* **What the task requires**:
Taking the line with "Economie (133, 2282)" as the first, copy every line through the end of the records below exactly. Do not include pictures.

* **Exercise materials**:
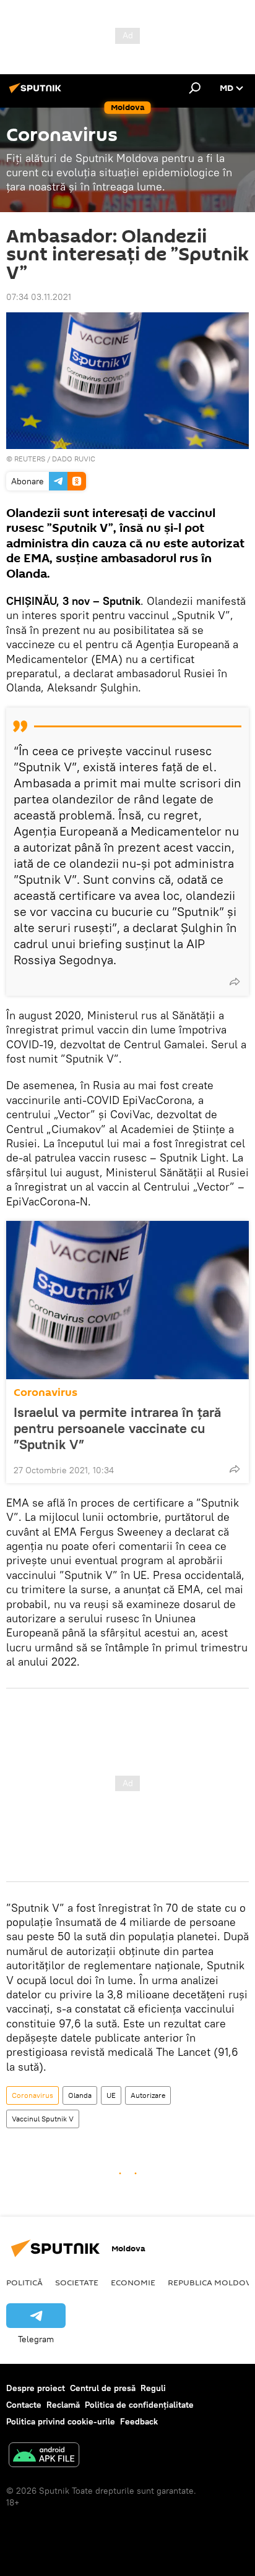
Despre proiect (35, 2388)
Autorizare (148, 2095)
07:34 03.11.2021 (38, 296)
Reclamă (63, 2404)
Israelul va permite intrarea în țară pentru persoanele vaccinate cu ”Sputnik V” (117, 1428)
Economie (133, 2282)
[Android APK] (44, 2456)
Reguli (153, 2388)
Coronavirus (45, 1392)
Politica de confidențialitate (139, 2404)
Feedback (139, 2421)
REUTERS (29, 458)
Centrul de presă (103, 2388)
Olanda (80, 2095)
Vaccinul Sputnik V (43, 2118)
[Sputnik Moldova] (37, 92)
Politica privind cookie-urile (60, 2421)
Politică (24, 2282)
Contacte (23, 2404)
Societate (76, 2282)
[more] (234, 981)
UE (111, 2095)
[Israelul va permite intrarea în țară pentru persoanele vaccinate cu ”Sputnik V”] (127, 1300)
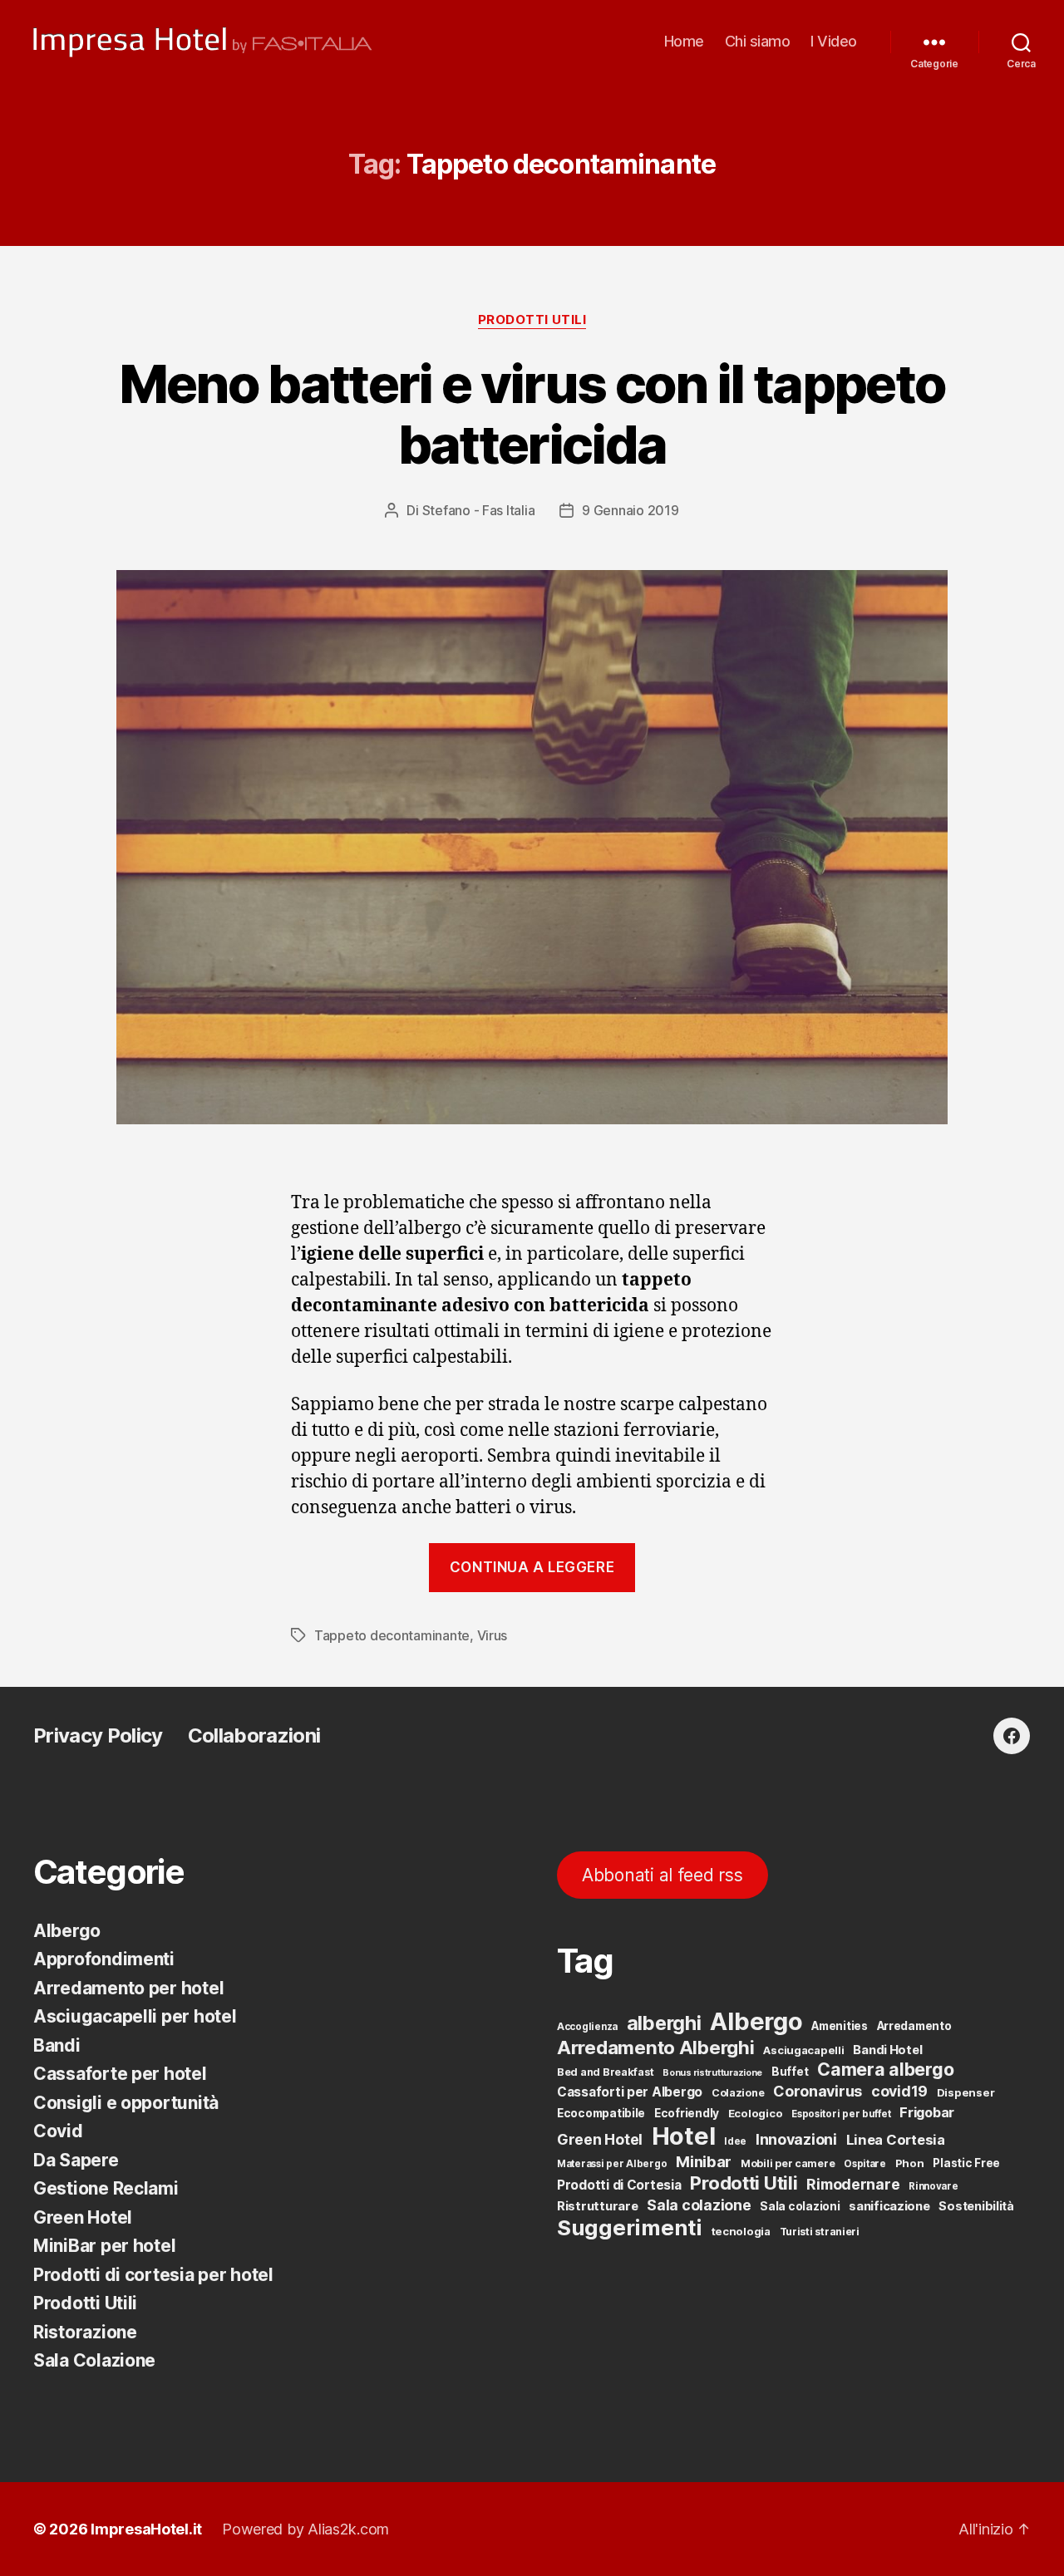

* **Answer to the problem**:
Economie (133, 2282)
[Android APK] (44, 2456)
Reguli (153, 2388)
Coronavirus (45, 1392)
Politica de confidențialitate (139, 2404)
Feedback (139, 2421)
REUTERS (29, 458)
Centrul de presă (103, 2388)
Olanda (80, 2095)
Vaccinul Sputnik V (43, 2118)
[Sputnik Moldova] (37, 92)
Politica privind cookie-urile (60, 2421)
Politică (24, 2282)
Contacte (23, 2404)
Societate (76, 2282)
[more] (234, 981)
UE (111, 2095)
[Israelul va permite intrarea în țară pentru persoanele vaccinate cu ”Sputnik V”] (127, 1300)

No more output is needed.